This is the 2nd article in the 13-part series, ‘House Training – The Ultimate Guide.’
This article answers the few basic questions almost everyone has before starting the house training process, and offers a few facts and bits of information that are helpful to know before you begin.
Many people will be coming into house training with at least some preconceived ideas of what they can and cannot expect.
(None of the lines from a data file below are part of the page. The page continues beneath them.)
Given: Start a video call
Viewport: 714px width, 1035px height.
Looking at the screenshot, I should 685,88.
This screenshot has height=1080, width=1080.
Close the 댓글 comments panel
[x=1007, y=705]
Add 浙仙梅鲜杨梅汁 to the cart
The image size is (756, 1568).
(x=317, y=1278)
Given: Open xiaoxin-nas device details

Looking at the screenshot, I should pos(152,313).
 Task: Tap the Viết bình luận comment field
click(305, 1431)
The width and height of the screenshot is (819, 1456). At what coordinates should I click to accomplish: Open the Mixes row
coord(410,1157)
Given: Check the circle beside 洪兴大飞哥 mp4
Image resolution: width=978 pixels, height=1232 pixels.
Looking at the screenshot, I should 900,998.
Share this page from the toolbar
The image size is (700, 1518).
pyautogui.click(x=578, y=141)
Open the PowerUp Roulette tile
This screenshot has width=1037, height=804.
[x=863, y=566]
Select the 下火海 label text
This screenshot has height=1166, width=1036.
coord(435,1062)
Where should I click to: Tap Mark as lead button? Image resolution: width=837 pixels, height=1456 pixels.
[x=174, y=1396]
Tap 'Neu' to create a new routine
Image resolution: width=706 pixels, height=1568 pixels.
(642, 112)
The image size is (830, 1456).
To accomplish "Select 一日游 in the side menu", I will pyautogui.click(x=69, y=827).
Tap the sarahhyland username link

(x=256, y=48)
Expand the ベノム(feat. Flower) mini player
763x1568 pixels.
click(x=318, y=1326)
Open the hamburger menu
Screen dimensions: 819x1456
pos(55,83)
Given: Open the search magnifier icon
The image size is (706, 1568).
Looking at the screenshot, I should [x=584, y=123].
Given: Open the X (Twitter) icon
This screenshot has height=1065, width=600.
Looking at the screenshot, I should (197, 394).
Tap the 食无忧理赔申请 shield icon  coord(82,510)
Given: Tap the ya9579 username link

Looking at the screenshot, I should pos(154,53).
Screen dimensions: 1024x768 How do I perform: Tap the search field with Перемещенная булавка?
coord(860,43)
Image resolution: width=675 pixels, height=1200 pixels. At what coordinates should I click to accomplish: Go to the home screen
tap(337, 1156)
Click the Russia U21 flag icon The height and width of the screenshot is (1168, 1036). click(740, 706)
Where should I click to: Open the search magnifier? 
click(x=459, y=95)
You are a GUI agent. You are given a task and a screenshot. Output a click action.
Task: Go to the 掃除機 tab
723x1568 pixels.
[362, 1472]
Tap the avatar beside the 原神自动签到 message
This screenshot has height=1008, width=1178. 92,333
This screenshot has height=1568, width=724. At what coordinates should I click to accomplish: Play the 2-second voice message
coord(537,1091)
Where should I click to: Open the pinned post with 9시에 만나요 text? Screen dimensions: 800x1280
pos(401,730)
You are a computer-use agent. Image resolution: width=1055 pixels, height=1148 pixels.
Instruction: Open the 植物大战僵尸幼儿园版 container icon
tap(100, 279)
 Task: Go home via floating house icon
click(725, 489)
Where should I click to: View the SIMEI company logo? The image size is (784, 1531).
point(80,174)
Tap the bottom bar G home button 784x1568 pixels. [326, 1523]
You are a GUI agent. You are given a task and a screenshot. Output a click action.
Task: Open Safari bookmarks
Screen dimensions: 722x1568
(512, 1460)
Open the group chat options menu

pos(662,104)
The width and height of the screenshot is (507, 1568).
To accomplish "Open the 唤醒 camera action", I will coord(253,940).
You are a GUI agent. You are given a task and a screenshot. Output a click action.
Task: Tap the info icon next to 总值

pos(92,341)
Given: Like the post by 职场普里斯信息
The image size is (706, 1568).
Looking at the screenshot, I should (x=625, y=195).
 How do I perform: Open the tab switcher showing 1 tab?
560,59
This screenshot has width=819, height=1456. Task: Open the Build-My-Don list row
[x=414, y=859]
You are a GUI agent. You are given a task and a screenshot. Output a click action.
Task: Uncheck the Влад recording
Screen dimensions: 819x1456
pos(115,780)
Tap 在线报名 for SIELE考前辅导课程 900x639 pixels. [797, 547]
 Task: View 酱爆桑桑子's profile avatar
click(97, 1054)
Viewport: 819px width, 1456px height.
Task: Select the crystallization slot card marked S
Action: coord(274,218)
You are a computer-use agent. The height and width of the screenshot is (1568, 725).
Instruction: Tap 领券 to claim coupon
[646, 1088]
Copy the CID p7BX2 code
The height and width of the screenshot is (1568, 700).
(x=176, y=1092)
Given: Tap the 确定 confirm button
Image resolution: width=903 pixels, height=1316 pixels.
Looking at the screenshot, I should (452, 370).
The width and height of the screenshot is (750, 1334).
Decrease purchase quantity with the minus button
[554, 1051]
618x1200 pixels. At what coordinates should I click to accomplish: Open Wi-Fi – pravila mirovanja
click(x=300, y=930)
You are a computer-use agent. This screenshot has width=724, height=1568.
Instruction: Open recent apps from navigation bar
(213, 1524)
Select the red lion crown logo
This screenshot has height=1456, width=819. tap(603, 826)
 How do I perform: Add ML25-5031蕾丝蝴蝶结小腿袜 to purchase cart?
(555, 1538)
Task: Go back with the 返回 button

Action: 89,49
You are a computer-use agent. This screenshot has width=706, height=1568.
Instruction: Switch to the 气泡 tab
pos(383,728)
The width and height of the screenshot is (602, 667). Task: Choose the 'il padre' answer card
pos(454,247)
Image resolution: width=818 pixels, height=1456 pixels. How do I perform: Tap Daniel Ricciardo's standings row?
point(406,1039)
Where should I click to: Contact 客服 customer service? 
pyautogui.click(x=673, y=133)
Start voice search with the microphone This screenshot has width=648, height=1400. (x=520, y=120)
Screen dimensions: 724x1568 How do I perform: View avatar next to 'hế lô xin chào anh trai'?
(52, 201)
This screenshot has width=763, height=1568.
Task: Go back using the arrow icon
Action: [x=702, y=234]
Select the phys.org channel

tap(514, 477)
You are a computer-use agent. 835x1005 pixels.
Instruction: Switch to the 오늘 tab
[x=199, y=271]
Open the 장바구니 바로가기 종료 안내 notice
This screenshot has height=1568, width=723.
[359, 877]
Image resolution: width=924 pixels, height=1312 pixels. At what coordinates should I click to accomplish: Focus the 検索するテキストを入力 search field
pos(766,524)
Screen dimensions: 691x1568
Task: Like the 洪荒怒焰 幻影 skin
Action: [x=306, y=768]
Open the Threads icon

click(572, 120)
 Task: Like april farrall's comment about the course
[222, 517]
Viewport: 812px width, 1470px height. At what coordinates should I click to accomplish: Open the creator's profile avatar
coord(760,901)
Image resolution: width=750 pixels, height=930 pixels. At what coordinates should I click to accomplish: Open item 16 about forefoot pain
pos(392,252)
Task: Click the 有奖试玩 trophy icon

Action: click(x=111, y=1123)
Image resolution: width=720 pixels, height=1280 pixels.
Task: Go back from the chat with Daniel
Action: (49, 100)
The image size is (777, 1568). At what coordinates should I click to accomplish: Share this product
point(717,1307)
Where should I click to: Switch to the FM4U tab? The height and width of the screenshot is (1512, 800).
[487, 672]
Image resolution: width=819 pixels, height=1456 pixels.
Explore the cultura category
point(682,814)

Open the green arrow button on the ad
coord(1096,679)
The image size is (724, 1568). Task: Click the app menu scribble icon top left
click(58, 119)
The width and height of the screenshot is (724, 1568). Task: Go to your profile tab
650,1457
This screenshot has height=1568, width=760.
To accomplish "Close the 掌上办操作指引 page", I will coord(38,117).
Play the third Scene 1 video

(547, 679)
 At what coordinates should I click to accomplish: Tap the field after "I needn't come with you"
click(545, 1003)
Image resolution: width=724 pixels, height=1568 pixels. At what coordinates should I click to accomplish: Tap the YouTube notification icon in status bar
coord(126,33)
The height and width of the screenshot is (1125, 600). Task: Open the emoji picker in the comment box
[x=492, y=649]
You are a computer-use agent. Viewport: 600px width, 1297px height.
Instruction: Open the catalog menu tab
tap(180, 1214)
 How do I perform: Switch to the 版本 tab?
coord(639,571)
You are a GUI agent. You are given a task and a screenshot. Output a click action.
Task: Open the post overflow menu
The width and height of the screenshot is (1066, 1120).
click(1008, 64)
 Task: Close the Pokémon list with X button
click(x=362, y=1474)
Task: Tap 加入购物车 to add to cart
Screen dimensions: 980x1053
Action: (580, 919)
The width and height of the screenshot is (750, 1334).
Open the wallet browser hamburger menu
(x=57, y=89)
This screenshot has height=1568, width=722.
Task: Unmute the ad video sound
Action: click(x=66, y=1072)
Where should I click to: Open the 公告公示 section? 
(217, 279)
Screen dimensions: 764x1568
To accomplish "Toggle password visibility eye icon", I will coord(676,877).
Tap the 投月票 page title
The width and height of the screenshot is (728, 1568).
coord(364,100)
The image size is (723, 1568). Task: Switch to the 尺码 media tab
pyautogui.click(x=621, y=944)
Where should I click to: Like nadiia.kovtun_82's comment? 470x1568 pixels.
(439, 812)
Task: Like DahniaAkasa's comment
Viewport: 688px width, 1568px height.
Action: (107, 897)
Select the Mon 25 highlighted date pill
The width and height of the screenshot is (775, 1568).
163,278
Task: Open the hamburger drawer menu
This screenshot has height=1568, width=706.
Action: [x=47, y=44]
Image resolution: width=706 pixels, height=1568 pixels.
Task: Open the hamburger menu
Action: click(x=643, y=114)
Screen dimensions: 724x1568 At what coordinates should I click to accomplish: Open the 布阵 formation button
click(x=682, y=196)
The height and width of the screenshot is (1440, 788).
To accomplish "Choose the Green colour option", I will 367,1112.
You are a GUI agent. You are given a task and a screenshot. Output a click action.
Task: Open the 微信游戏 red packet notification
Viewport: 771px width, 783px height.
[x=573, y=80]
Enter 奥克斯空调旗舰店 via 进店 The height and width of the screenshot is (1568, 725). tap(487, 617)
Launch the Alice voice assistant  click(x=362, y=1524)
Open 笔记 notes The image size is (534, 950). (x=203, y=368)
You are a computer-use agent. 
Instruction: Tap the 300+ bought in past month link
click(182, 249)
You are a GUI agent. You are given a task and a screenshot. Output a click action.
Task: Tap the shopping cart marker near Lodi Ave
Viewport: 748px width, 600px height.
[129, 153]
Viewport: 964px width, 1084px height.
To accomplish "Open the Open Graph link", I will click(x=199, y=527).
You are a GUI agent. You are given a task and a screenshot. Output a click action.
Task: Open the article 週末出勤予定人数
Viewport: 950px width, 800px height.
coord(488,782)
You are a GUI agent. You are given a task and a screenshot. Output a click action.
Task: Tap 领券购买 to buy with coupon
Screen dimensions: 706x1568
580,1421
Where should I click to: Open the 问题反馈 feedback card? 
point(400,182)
So some of you may feel that you don’t need to read this.
But I recommend for everybody to read this article before they start, just so we’re working from the same foundational knowledge and just in case some of the things you’ve heard before weren’t entirely correct.
I think it is essential that you know exactly how often your puppy must toilet and when, the speed of development in their bladder and bowel control and just how long the process will really take.
So with that said, let’s begin…
Contents & Quick Navigation
- What Is House Training?
- Choosing To Allow Your Dog To Toilet Outside, Inside…Or Both.
- What Different House Training Methods Are There?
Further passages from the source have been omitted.